## What this task involves
Give every line of the listing below as a JSON list of strings, one string per line, omitting blank lines.

▬▬▬▬▬▬

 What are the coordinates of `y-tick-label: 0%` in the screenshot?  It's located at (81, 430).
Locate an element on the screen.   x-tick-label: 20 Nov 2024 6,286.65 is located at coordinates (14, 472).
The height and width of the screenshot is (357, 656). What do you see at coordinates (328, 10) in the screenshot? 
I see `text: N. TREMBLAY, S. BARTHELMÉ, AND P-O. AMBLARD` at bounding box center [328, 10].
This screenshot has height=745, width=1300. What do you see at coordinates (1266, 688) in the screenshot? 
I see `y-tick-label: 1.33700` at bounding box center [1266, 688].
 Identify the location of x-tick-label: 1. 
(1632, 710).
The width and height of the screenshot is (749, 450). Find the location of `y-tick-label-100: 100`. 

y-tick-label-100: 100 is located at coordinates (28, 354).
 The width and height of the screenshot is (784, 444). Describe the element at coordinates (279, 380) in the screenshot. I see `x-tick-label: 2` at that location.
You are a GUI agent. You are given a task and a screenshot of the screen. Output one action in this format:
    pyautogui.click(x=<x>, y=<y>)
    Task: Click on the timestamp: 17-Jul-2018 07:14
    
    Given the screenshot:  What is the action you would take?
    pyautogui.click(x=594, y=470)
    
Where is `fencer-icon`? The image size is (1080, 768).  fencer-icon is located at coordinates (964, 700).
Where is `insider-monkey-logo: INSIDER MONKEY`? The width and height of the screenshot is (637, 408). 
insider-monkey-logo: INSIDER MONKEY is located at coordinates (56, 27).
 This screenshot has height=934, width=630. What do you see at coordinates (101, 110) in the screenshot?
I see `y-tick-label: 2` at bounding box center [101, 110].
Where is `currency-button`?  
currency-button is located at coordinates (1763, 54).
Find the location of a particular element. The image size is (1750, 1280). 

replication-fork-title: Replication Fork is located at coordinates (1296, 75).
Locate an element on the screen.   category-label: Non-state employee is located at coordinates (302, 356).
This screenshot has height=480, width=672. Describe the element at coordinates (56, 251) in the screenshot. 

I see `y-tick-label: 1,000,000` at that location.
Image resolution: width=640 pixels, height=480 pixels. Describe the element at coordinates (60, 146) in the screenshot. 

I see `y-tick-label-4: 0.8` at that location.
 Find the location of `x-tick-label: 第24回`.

▬▬▬▬▬▬

## Result of the task
[
  " What are the coordinates of `y-tick-label: 0%` in the screenshot?  It's located at (81, 430).",
  "Locate an element on the screen.   x-tick-label: 20 Nov 2024 6,286.65 is located at coordinates (14, 472).",
  "The height and width of the screenshot is (357, 656). What do you see at coordinates (328, 10) in the screenshot? ",
  "I see `text: N. TREMBLAY, S. BARTHELMÉ, AND P-O. AMBLARD` at bounding box center [328, 10].",
  "This screenshot has height=745, width=1300. What do you see at coordinates (1266, 688) in the screenshot? ",
  "I see `y-tick-label: 1.33700` at bounding box center [1266, 688].",
  " Identify the location of x-tick-label: 1. ",
  "(1632, 710).",
  "The width and height of the screenshot is (749, 450). Find the location of `y-tick-label-100: 100`. ",
  "y-tick-label-100: 100 is located at coordinates (28, 354).",
  " The width and height of the screenshot is (784, 444). Describe the element at coordinates (279, 380) in the screenshot. I see `x-tick-label: 2` at that location.",
  "You are a GUI agent. You are given a task and a screenshot of the screen. Output one action in this format:",
  "    pyautogui.click(x=<x>, y=<y>)",
  "    Task: Click on the timestamp: 17-Jul-2018 07:14",
  "    Given the screenshot:  What is the action you would take?",
  "    pyautogui.click(x=594, y=470)",
  "Where is `fencer-icon`? The image size is (1080, 768).  fencer-icon is located at coordinates (964, 700).",
  "Where is `insider-monkey-logo: INSIDER MONKEY`? The width and height of the screenshot is (637, 408). ",
  "insider-monkey-logo: INSIDER MONKEY is located at coordinates (56, 27).",
  " This screenshot has height=934, width=630. What do you see at coordinates (101, 110) in the screenshot?",
  "I see `y-tick-label: 2` at bounding box center [101, 110].",
  "Where is `currency-button`?  ",
  "currency-button is located at coordinates (1763, 54).",
  "Find the location of a particular element. The image size is (1750, 1280). ",
  "replication-fork-title: Replication Fork is located at coordinates (1296, 75).",
  "Locate an element on the screen.   category-label: Non-state employee is located at coordinates (302, 356).",
  "This screenshot has height=480, width=672. Describe the element at coordinates (56, 251) in the screenshot. ",
  "I see `y-tick-label: 1,000,000` at that location.",
  "Image resolution: width=640 pixels, height=480 pixels. Describe the element at coordinates (60, 146) in the screenshot. ",
  "I see `y-tick-label-4: 0.8` at that location.",
  " Find the location of `x-tick-label: 第24回`."
]